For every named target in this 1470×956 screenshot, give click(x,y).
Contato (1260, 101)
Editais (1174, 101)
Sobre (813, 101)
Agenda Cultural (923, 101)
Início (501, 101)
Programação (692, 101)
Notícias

§ **What you should do**
Transcribe the records in full, keeping every character as it is.

§ **Output of the exercise**
For every named target in this 1470×956 screenshot, give click(x,y).
Contato (1260, 101)
Editais (1174, 101)
Sobre (813, 101)
Agenda Cultural (923, 101)
Início (501, 101)
Programação (692, 101)
Notícias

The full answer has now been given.